Ce soir là, monsieur le curé de Saint-Ildefonse avait gardé à souper son voisin, monsieur l’abbé Lefranc, pasteur omnipotent de l’opulente paroisse de Saint-Apollinaire.

Il n’était pas riche, le curé Flavel, mais, dame ! quand on offre à un ami de casser une croûte en commun, on a beau être de la maison du bon Dieu et ne pas ripailler comme dans une noce de Sardanapale, il ne faut pas pour cela s’emplir la panse de cure-dents, entre le bénédicité et les grâces.

Aussi, le brave monsieur Flavel, en homme bien élevé et accueillant, le cœur sur la main, avait fait des frais. Pas autant, cependant, qu’il en eût faits pour le député du comté, et encore moins, pour l’évêque du diocèse.

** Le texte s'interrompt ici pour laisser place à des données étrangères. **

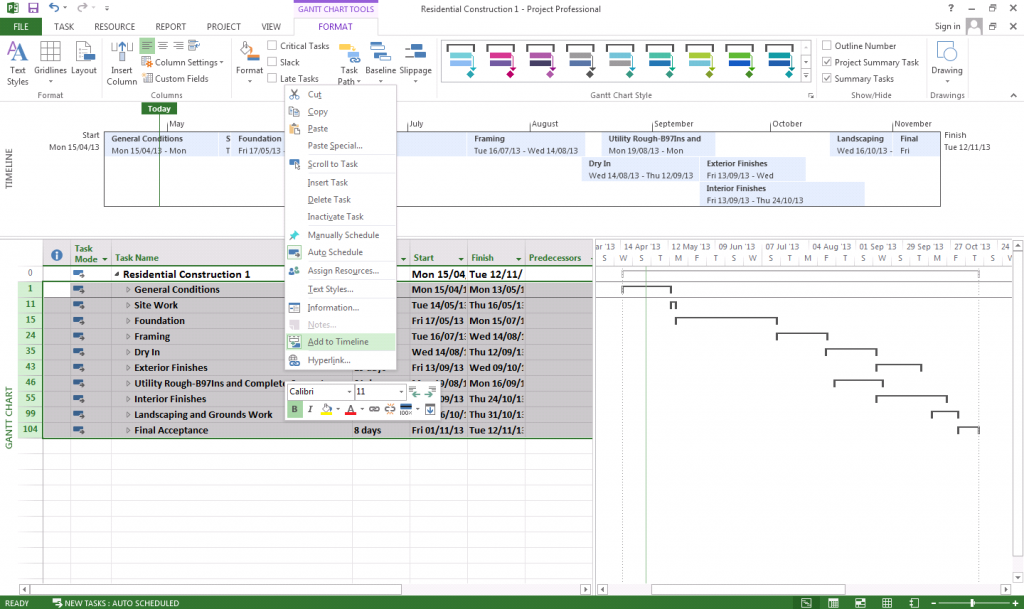The width and height of the screenshot is (1024, 609).
Task: Save the project using the floppy icon
Action: coord(33,8)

Sans faire un dieu de son ventre, le desservant de Saint-Ildefonse était gourmand comme une lèchefrite ; et, il n’était jamais plus coulant avec ses paroissiens qu’au sortir de la salle à manger. Les narines dilatées par le fumet chaud et pénétrant qui s’échappait de la cuisine et semblait s’imprégner à tous les meubles de la maison, le curé Lefranc avait accepté avec reconnaissance, en se faisant prier un peu, pour la forme.

Une demi-heure plus tard, ils passaient dans la salle à manger. Cette salle ressemblait à toutes les pièces du même genre : table rectangulaire en plein milieu ; buffet dans un coin ; chaises avec fonds en paille tressée barbouillés d’une peinture jaune ; plusieurs aulnes de catalogne, tapis faits de chiffons tissés au métier. Sur les murs, tapissés de papier peint à quinze sous, une mauvaise lithographie coloriée : Joseph vendu par ses frères ; une autre image, mouchetée de chiures de mouches et représentant Jésus au milieu des docteurs. Dans un angle, quelques portraits de famille, et, à la place d’honneur, au centre du mur principal, une grande croix noire avec un Christ en plâtre, les mains et les pieds en sang.

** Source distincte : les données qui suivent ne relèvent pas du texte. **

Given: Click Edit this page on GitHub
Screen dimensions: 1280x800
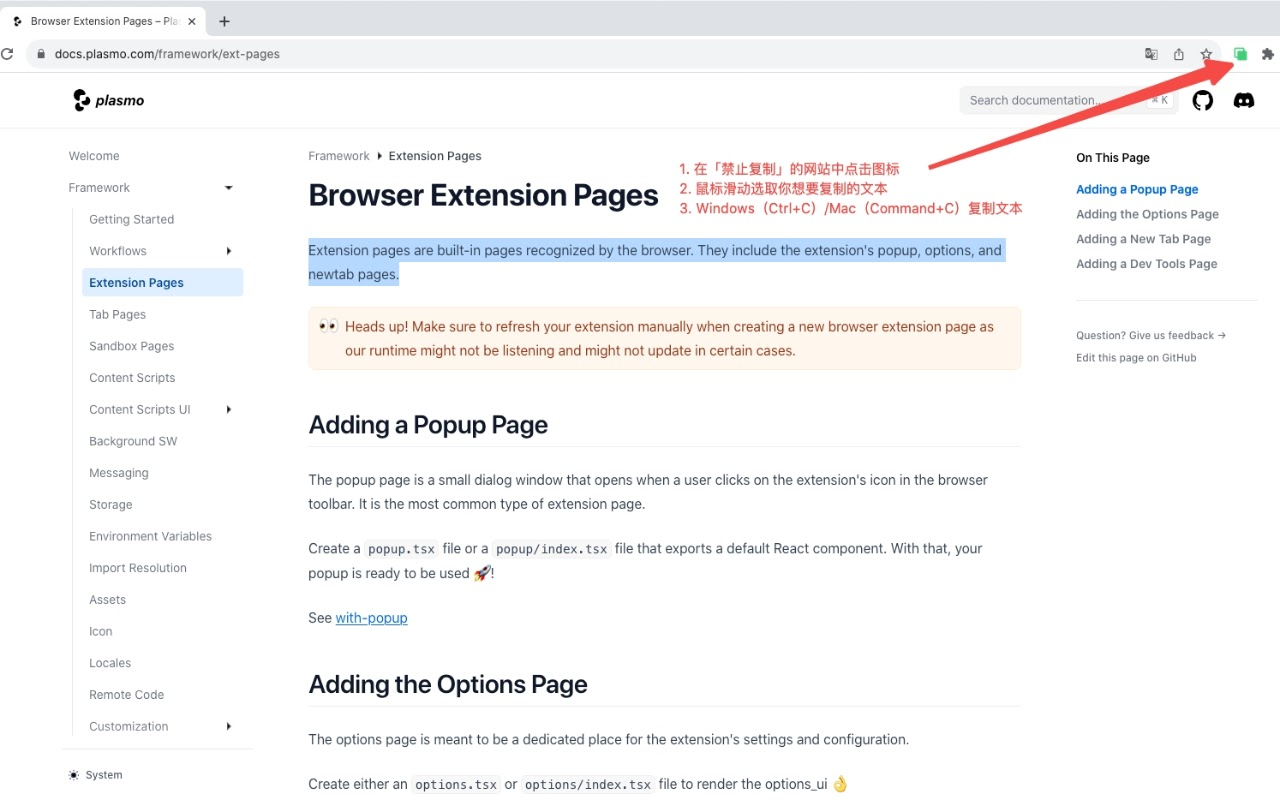Looking at the screenshot, I should click(x=1136, y=358).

Le menu comprenait de la soupe aux choux, reste du midi, un filet de bœuf à la sauce, de la poitrine de veau aux petits pois, une gibelotte, du beurre, des concombres dans le vinaigre, des radis, du café au lait, sans compter le dessert. Avant de commencer à manger, le curé Flavel et son ami, se tournant du côté du grand crucifix, firent le signe de la croix, et dirent : « Benedicite, Dominus, nos et ea quae sumus sumpturi benedicat dextera Christi. »

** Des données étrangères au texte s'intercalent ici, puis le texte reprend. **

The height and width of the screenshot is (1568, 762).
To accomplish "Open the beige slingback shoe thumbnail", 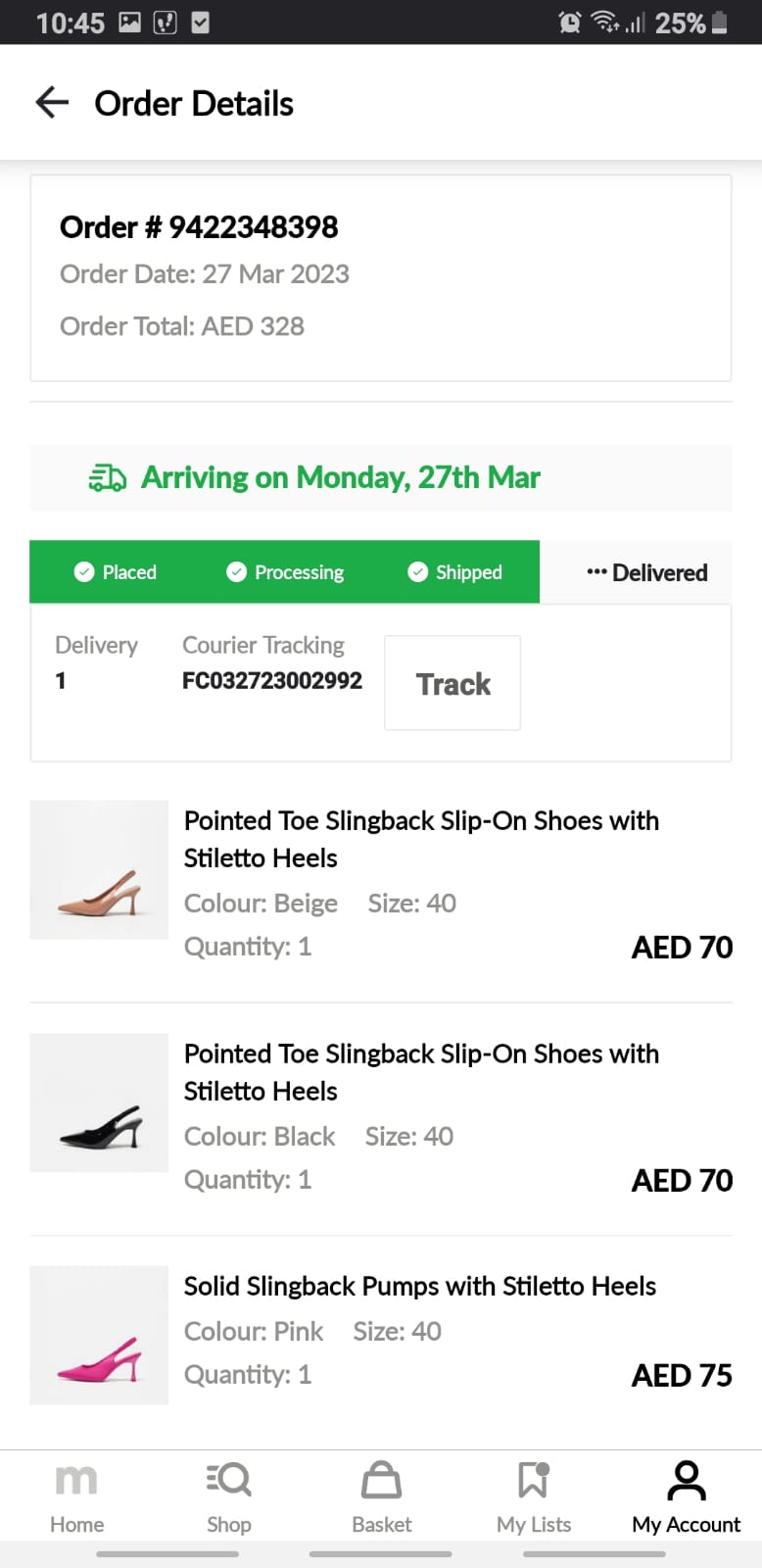I will [99, 870].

Le curé de Saint-Ildefonse tâtait un peu de tout. Son ami, lui, une bonne fourchette, s’empiffrait. Et cependant, ce n’était pas que la cuisine fût digne d’un cordon bleu. Oh ! non, par exemple. La soupe, du vrai mortier qui devait tout coller les boyaux ; le filet de bœuf, dur comme des semelles de bottes à force d’être cuit ; la poitrine de veau, saignante comme si la pauvre bête venait de rendre le dernier soupir sous le couteau du boucher ; la gibelotte, salée comme une vague marine.

Au dessert, le curé Flavel appela :

— Suzon.

Une adorable enfant de dix-sept ans, au plus, à la bouche rieuse et au front ombragé de mèches folles d’un blond cendré, avança la tête par la porte entrebâillée de la cuisine communiquant avec la salle à manger. Avec une pointe d’ironie, qui arqua délicieusement le coin des lèvres et creusa deux séduisantes fossettes dans les joues mises en feu par la haute température du poêle chauffé à blanc, elle demanda :

— Monsieur le curé désire ?

— Sers-nous les tartes aux fraises et le miel. Pas le miel roux, mais le bon miel blanc que j’ai récolté moi-même, la semaine dernière, en me faisant piquer à l’oreille gauche.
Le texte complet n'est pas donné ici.